The Solution: Signal processing bridges this gap by converting continuous analog signals into discrete digital values that computers can process.
Real-World Analogy: Imagine watching a movie. The real world moves smoothly, but a movie is actually 24 still pictures per second. Your brain fills in the gaps, so it looks smooth. Signal processing does the same thing - it takes “snapshots” of sensor values fast enough that we capture all the important information.
Key Terms:
| Term | Simple Definition |
|---|---|
| Analog Signal | Continuous value that can be anything (like temperature: 23.456789…C) |
| Digital Signal | Discrete value limited to specific numbers (like 23, 24, 25C) |
| Sampling | Taking snapshots of an analog signal at regular intervals |
| Sampling Rate | How many snapshots per second (measured in Hz) |
| Aliasing | Distortion when sampling too slowly (makes fast signals look slow) |
The Bottom Line: Sample fast enough (at least 2x the fastest change you care about) to capture what matters without wasting resources.
NoteReal-World Example: ECG Heart Rate Monitor
A wearable ECG sensor demonstrates the complete signal processing pipeline:
Raw Signal Characteristics: - Cardiac signal: 0.5-40 Hz frequency range (heart rate + waveform shape) - Powerline noise: 50/60 Hz interference from electrical environment - Muscle artifacts: High-frequency noise from arm movement - DC drift: Baseline wander from electrode contact variation
Processing Chain:
- High-pass filter (0.5 Hz cutoff): Removes DC drift and baseline wander
- Notch filter (50/60 Hz): Eliminates powerline interference
- Low-pass filter (40 Hz cutoff): Removes muscle artifacts and high-frequency noise
- Anti-aliasing filter (100 Hz): Prevents sampling distortion
- ADC sampling (250 Hz): Nyquist requires 2x the max frequency = 200 Hz minimum; 250 Hz provides 25% safety margin above Nyquist
- R-peak detection: Pan-Tompkins algorithm identifies heartbeat peaks
- Heart rate calculation: 72 BPM from R-R interval measurement (833 ms between peaks)
System Performance: - ADC resolution: 12-bit (0.8 mV precision for 3.3V range) - Power consumption: 1.2 mW continuous operation - Battery life: 8 hours on 50 mAh battery - Accuracy: +/-2 BPM compared to medical-grade ECG - Latency: <100 ms from heartbeat to BPM update
Key Lesson: Signal processing isn’t just about converting analog to digital - it’s about intelligently filtering noise, choosing appropriate sample rates, and balancing accuracy with power consumption.

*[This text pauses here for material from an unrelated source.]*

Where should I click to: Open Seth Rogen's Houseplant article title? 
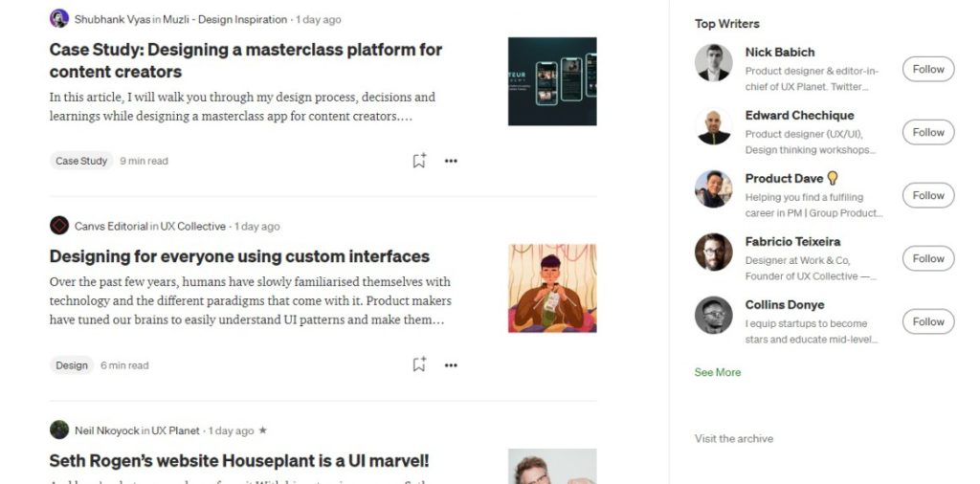coord(239,461)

62.2 Analog vs Digital Signals
62.2.1 The Continuous World
Physical phenomena are inherently continuous - temperature changes smoothly, light intensity varies gradually, and sound waves oscillate continuously.
Example: A thermometer might show 23.456789…C at one instant and 23.458123…C a moment later. There are infinite possible values between any two measurements.

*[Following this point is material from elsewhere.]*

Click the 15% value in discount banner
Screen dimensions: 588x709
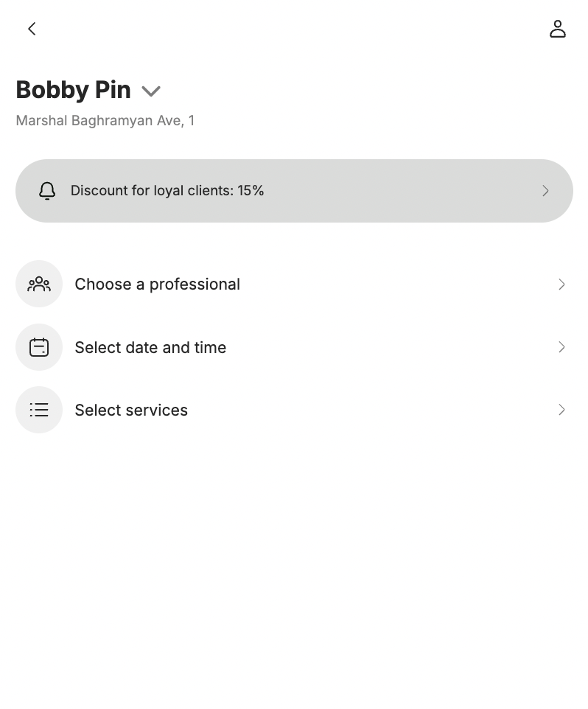click(x=251, y=191)
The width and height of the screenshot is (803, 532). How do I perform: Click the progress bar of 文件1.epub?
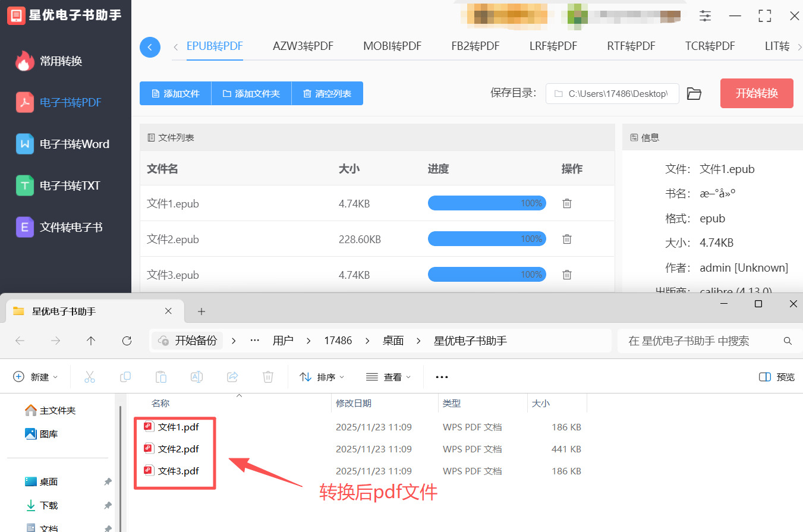(487, 203)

62.2.2 The Digital Constraint
Microcontrollers and computers work with discrete digital values: - 8-bit number: Can only represent 256 different values (0-255) - 12-bit number: 4,096 different values (0-4095) - 16-bit number: 65,536 different values (0-65535)

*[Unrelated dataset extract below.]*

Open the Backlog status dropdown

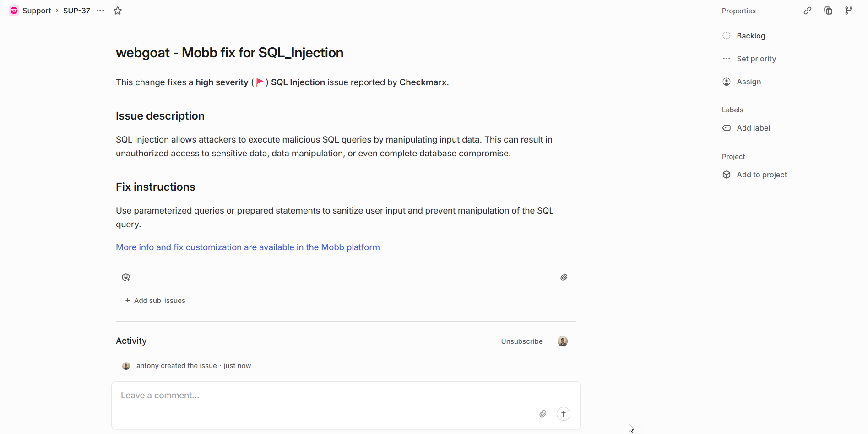[x=750, y=36]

This creates two challenges:
- Sampling: How often do we measure the signal? (temporal discretization)
- Quantization: How precisely do we measure each sample? (amplitude discretization)
ADC Pipeline: The complete analog-to-digital conversion process. Anti-aliasing filter removes high frequencies before sampling to prevent distortion. Sample & hold captures instantaneous voltage. ADC quantizes to nearest digital level. {fig-alt=“Flowchart showing analog-to-digital conversion pipeline: analog signal flows through anti-aliasing filter, sample-and-hold circuit, ADC, and outputs digital value. Components colored orange (input/output), teal (preprocessing), and navy (ADC core).”}
NoteAlternative View: Temperature Sensor Example
This variant shows the same ADC pipeline with concrete values from a real temperature sensor - making abstract concepts tangible:
%% fig-alt: "ADC pipeline with concrete temperature sensor example showing actual values at each stage. Analog Signal shows NTC thermistor outputting 1.234V for 23.5C room temperature. Anti-Aliasing Filter with 10Hz cutoff removes HVAC cycling noise, output unchanged at 1.234V. Sample & Hold captures voltage 1000 times per second, holds 1.234V during conversion. 12-bit ADC converts 1.234V to digital value 1534 (range 0-4095 for 0-3.3V). Finally, microcontroller maps 1534 back to 23.5C temperature reading. This concrete example shows what happens to real sensor data at each pipeline stage."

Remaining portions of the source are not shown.